Starting in the early 1960s, Smith developed the Crystal City neighborhood of Arlington, Virginia, just south of Washington, D.C., which at the time, Smith said "was very unattractive" but Smith saw that "there was an airport, there was The Pentagon, and that driving to D.C. was a pretty short distance". Smith attracted government leases by offering discounted rents that did not go up over time.

In 1988, an article in The Washington Post estimated his net worth to be $290 million.

In 1995, Forbes estimated the Smith family fortune to be worth $560 million.

In 2001, the residential division of the company was merged into Archstone. The commercial division of the company was merged into Vornado Realty Trust, which merged the division into JBG Smith in 2017.

==Philanthropy==
===Education and medicine===
Smith gave a total of approximately $100 million to the University of Maryland, College Park, his alma mater, including $30 million each to the Clarice Smith Performing Arts Center, completed in 2001 and named after his wife, Clarice Smith, and the business school, Robert H. Smith School of Business, which was named after him in 1998.

In December 2005, Smith donated $12 million to Charles E. Smith Life Communities, a senior housing and elder care campus in Rockville, Maryland.

In 2006, his family foundation donated $15 million to the Charles E. Smith Jewish Day School, also in Rockville.

Smith served as chairman of the board of governors at the Hebrew University of Jerusalem from 1981 to 1985 and was awarded an honorary doctorate degree in 1984. He served as president of the Washington D.C. chapter of the American Friends of the Hebrew University.

In February 2008, he donated $10 million to renovate the Charles E. Smith Center at George Washington University, which is named in his father's honor.

Smith's contributions to Johns Hopkins Hospital funded the construction of a new research and surgical building for the Wilmer Ophthalmological Institute, which opened in June 2009.

The Robert H. Smith Faculty of Agriculture, Food and Environment at Hebrew University of Jerusalem was named for him due to his support.

===Historic preservation efforts===
Smith's donations help fund the Robert H. & Clarice Smith Auditorium at George Washington's Mount Vernon Estate and Gardens.

Smith donated to fund the visitor center at Thomas Jefferson's Monticello. The Thomas Jefferson Foundation renamed its International Center for Jefferson Studies the Robert H. Smith International Center for Jefferson Studies after Smith endowed the Center with a $15 million gift in 2004.

In 2008, Smith donated $7 million of the $15 million cost to renovate President Lincoln's Cottage at the Soldiers' Home.

In November 2007, the National Society of Madison Family Descendants awarded the Madison Family Cup to Robert H. Smith for his extraordinary contributions to James Madison’s legacy and the preservation and development of Montpelier.

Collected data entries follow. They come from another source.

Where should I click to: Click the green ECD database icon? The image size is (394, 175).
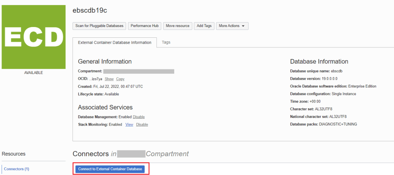tap(34, 37)
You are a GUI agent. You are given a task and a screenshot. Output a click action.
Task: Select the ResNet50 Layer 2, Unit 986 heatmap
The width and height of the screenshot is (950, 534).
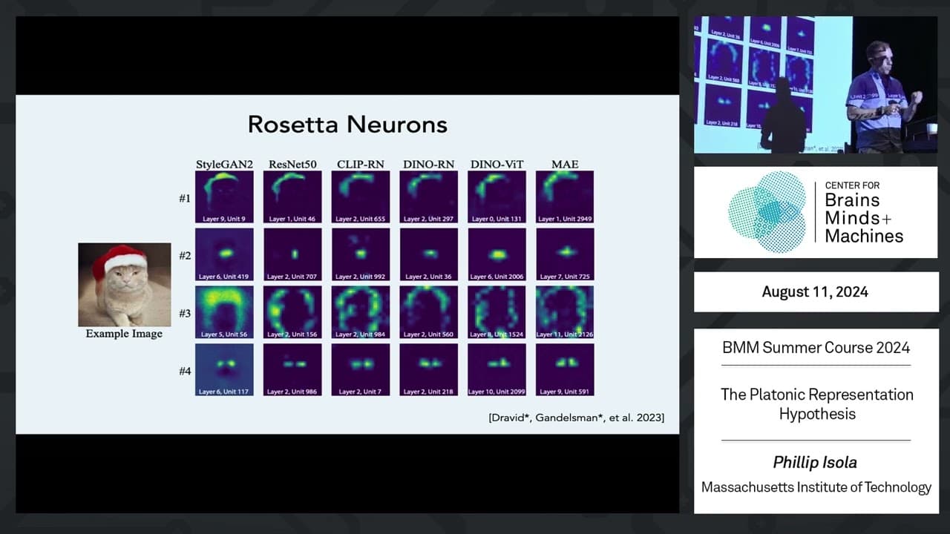tap(292, 369)
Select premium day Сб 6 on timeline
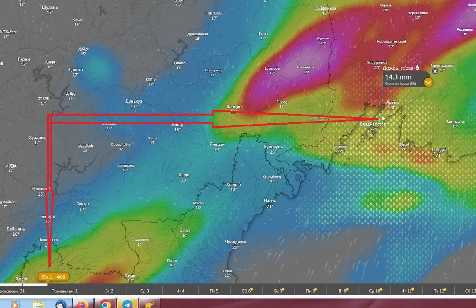 click(247, 291)
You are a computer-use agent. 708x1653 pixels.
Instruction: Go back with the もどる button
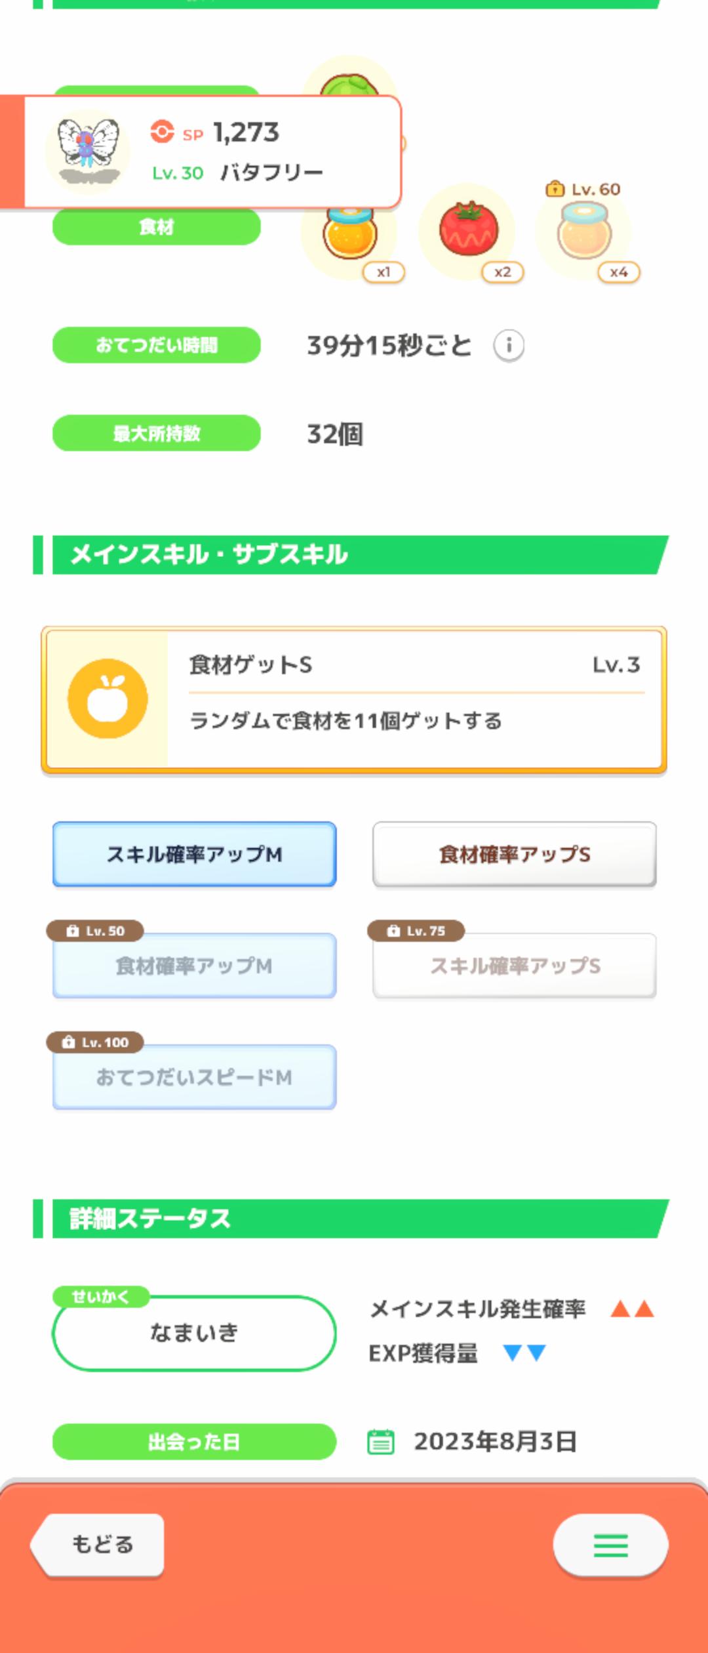click(98, 1544)
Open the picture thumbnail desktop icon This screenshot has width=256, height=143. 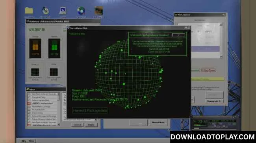(99, 11)
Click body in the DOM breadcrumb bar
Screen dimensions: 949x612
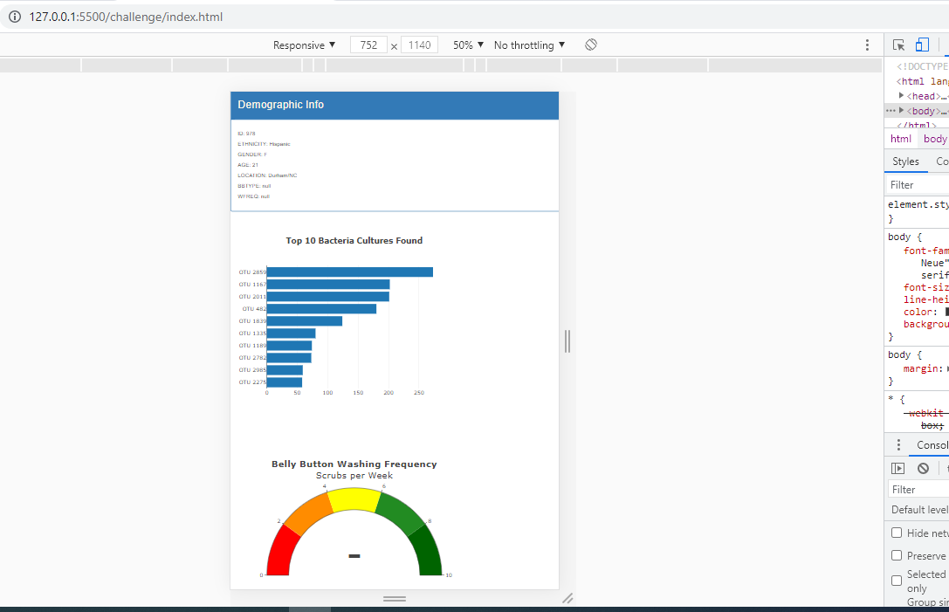[x=935, y=138]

Smith collected European paintings before donating his collection to the National Gallery of Art. Smith served as President of the gallery between 1993 and 2003, during which the museum expanded significantly.

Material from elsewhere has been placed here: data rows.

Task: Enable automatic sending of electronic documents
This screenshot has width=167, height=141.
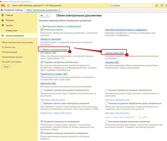Action: 42,90
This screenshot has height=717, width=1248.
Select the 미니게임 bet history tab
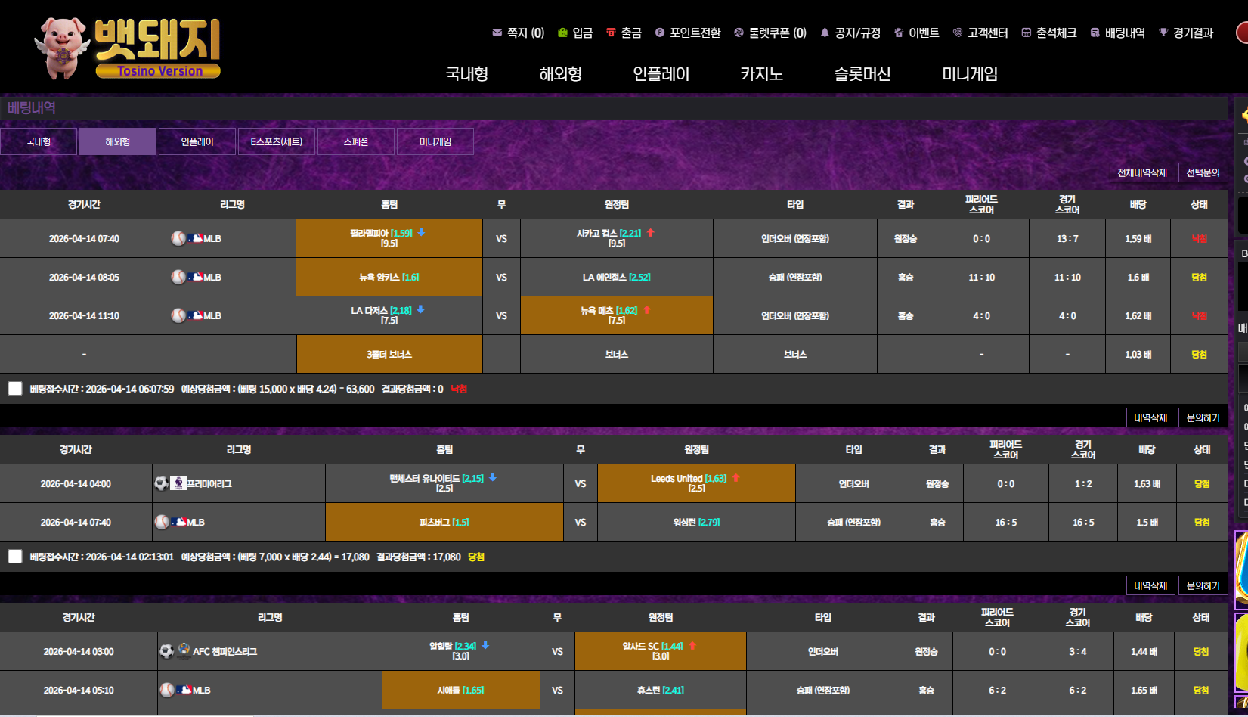coord(435,141)
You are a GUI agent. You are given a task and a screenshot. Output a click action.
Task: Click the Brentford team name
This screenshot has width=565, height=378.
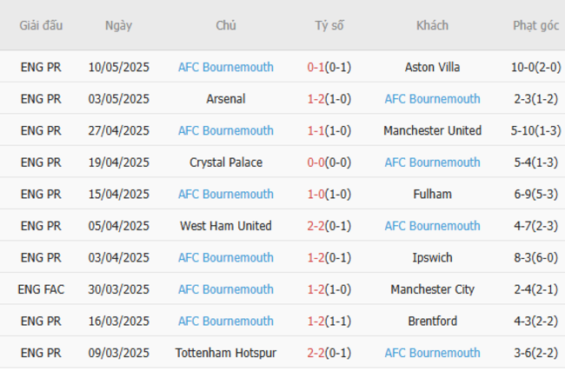[x=432, y=322]
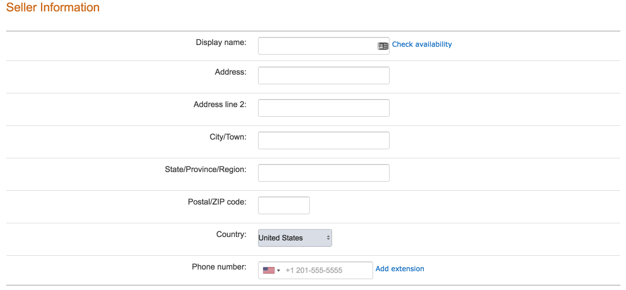Image resolution: width=626 pixels, height=290 pixels.
Task: Focus the State/Province/Region input
Action: pos(324,173)
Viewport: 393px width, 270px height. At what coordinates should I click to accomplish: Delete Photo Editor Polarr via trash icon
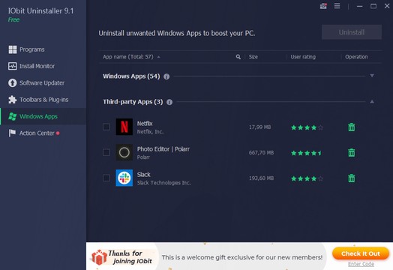pos(352,152)
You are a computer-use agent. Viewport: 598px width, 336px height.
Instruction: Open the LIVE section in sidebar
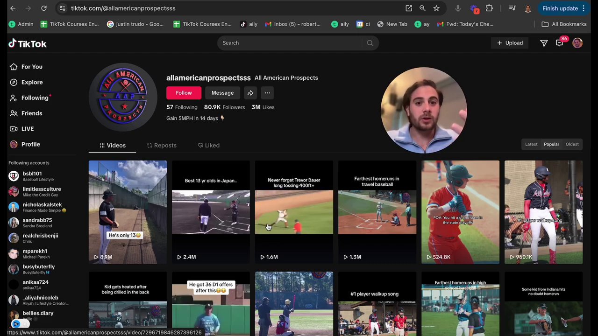14,128
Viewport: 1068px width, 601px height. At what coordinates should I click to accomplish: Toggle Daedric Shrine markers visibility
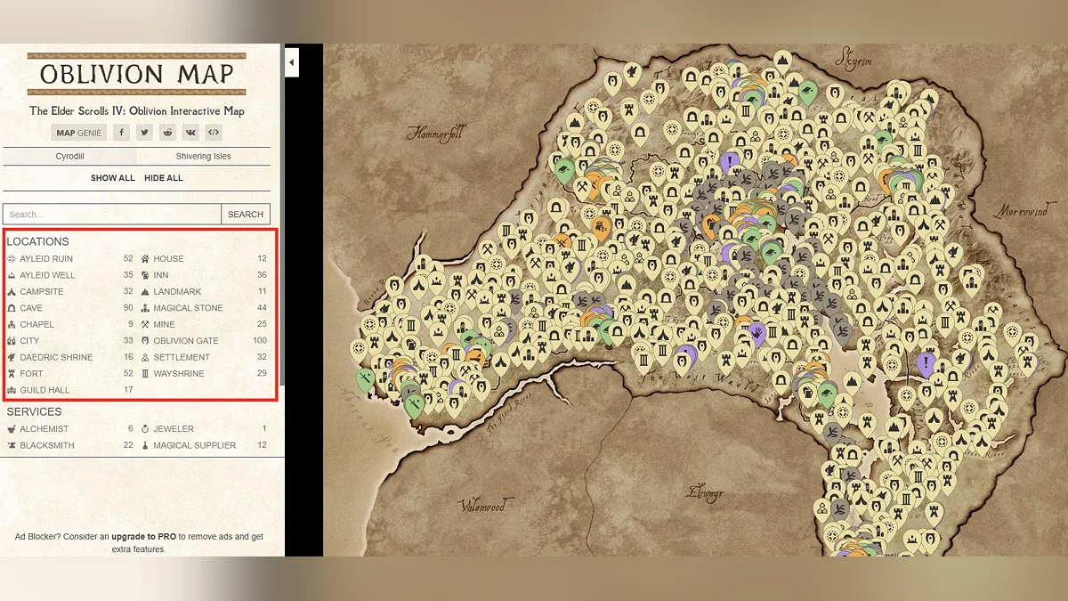coord(55,357)
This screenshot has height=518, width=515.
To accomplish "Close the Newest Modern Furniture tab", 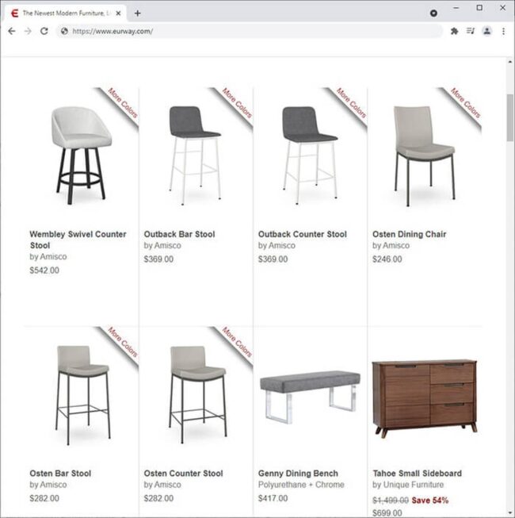I will coord(118,13).

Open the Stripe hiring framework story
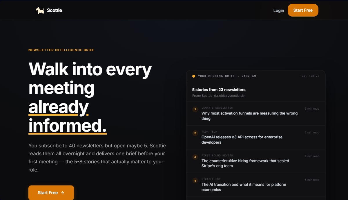pos(245,163)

===National Humanities Medal===
In 2008, President George W. Bush awarded Smith with the National Humanities Medal.

==Personal life==
In 1952, Smith married artist Clarice Smith, née Chasen. They had three children, Michelle and David, and Stephen (died 2003). They resided in Crystal City, Virginia until his death of a stroke in December 2009. Services were held at Adas Israel Congregation in Cleveland Park, D.C.